About this task:
Lines in the records below that contain the word "coordinates" must each be copied.

Provided records:
----------------

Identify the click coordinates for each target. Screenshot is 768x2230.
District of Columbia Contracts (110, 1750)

----------------

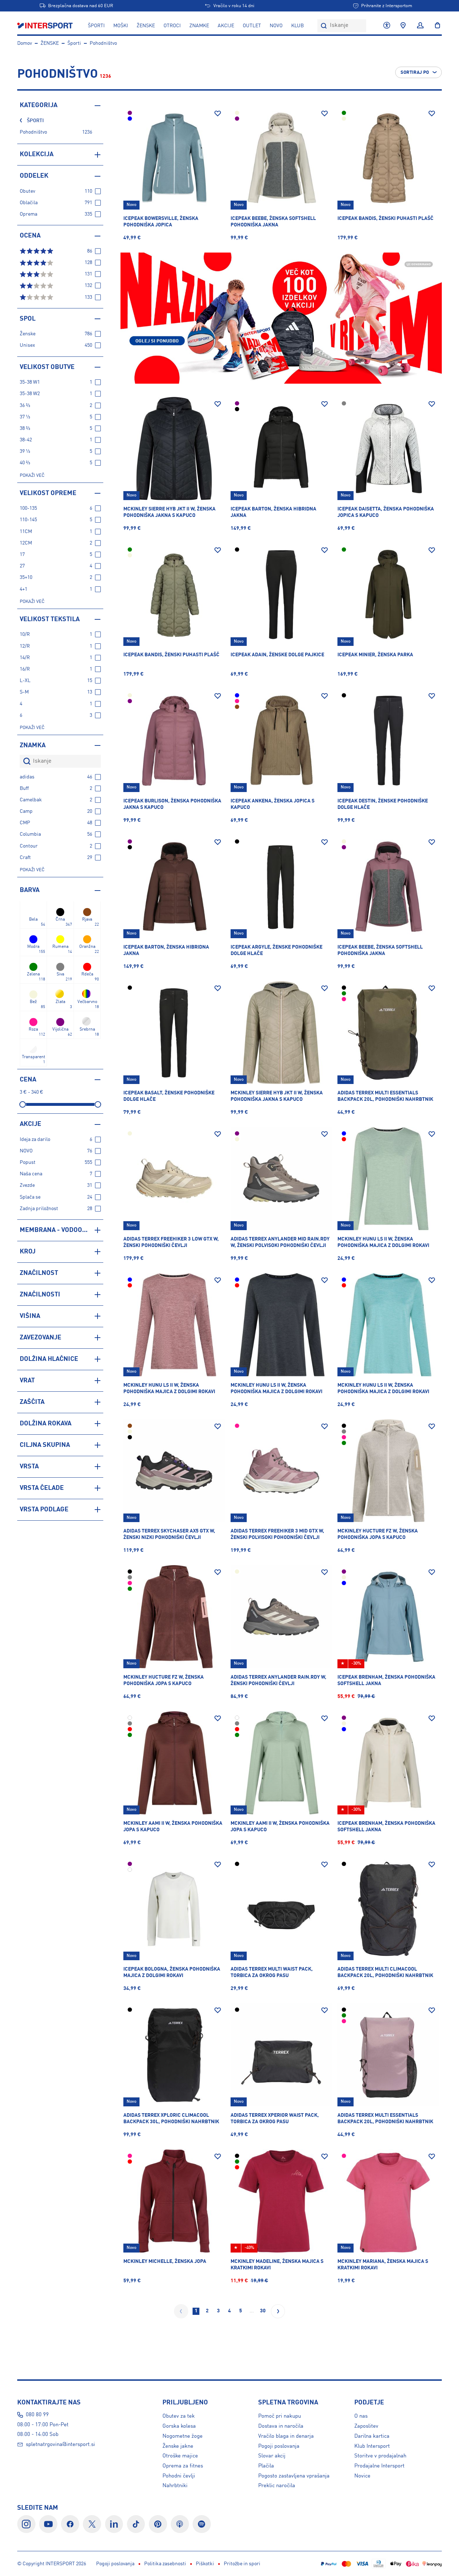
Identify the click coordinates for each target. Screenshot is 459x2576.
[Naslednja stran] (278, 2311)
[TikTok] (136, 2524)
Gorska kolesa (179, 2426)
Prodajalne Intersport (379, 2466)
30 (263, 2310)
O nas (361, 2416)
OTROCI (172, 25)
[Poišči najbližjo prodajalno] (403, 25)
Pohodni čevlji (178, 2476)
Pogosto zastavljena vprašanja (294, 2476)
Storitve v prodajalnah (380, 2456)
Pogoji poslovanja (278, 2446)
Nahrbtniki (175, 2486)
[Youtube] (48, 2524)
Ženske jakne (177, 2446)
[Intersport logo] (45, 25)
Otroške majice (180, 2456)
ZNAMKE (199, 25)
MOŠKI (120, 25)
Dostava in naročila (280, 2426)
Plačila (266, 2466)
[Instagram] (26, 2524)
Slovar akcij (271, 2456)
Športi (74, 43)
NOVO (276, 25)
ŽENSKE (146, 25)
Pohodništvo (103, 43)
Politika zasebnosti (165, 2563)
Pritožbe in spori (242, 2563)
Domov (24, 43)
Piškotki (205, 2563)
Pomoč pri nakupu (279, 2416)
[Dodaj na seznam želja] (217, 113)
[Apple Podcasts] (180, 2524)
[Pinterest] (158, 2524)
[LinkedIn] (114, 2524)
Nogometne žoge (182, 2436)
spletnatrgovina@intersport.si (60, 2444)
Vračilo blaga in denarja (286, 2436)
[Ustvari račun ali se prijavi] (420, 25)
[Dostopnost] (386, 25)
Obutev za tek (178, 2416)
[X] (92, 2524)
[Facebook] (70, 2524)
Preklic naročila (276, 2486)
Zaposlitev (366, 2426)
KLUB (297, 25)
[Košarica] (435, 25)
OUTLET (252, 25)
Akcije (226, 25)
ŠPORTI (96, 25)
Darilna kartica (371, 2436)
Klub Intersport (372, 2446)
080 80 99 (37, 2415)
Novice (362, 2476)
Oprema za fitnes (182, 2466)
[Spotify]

----------------

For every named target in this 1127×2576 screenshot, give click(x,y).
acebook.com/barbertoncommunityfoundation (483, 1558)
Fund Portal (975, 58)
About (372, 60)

----------------

Reply to the task:
Identify the click coordinates for each target. Screenshot is 768x2230.
Identify the click coordinates for each target. Screenshot is 459x2576.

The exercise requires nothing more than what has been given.